2.      To consider and vote upon a proposal to approve an amendment to the
        Company's Articles of Incorporation to increase the Company's
        number of authorized shares of common stock from 250,000,000 shares
        to 1,000,000,000 shares.

        [ ] FOR approval        [ ]  AGAINST approval   [ ]  ABSTAIN

3.      To consider and vote upon a proposal to ratify the appointment of
        Hurley & Company as independent certified public accountants of the
        Company for the year ending September 30, 2003.

        [ ]  FOR approval       [ ]  AGAINST approval   [ ]  ABSTAIN

4.      To vote in his or her discretion on such other business as may
        properly come before the meeting, or any adjournment or
        adjournments thereof.

        THIS PROXY, WHEN PROPERLY EXECUTED, WILL BE VOTED IN THE MANNER
DIRECTED BY THE UNDERSIGNED SHAREHOLDER. IF NO DIRECTION IS MADE, THIS
PROXY WILL BE VOTED "FOR" THE PROPOSALS INDICATED AND IN ACCORDANCE WITH
THE DISCRETION OF THE PROXY HOLDER ON ANY OTHER BUSINESS. ALL OTHER PROXIES
HERETOFORE GIVEN BY THE UNDERSIGNED IN CONNECTION WITH THE ACTIONS PROPOSED
ON THIS PROXY CARD ARE HEREBY EXPRESSLY REVOKED. THIS PROXY MAY BE REVOKED
AT ANY TIME BEFORE IT IS VOTED BY WRITTEN NOTICE TO THE SECRETARY OF THE
COMPANY, BY ISSUANCE OF A SUBSEQUENT PROXY OR BY VOTING IN PERSON AT THE
ANNUAL MEETING.


        Please mark, date, sign and return this proxy promptly in the
enclosed envelope. When shares are held by joint tenants, both should sign.
When signing as attorney, as executor, administrator, trustee or guardian,
please give full title as such. If a corporation, please sign in full
corporate name by President or other authorized officer. If a partnership,
please sign in partnership name by authorized person.

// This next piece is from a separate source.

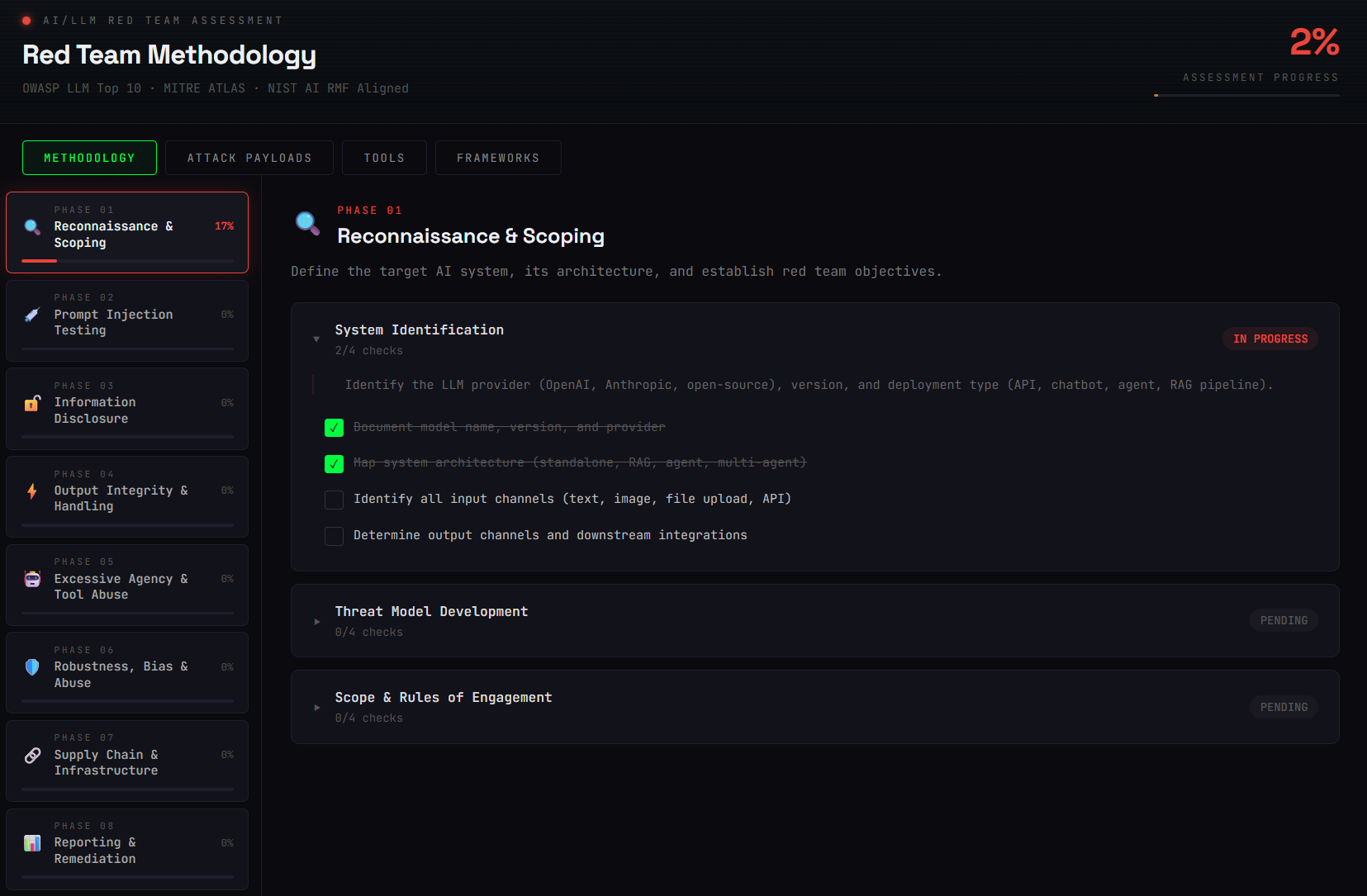
Task: Switch to the Attack Payloads tab
Action: click(x=249, y=157)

                                DATED:_____________________________________



                                ___________________________________________
                                (Signature of Shareholder(s))


                                ___________________________________________
                                (Print Name(s) Here)

                                [ ]     PLEASE CHECK IF YOU ARE PLANNING
                                        TO ATTEND THE 2003 ANNUAL MEETING.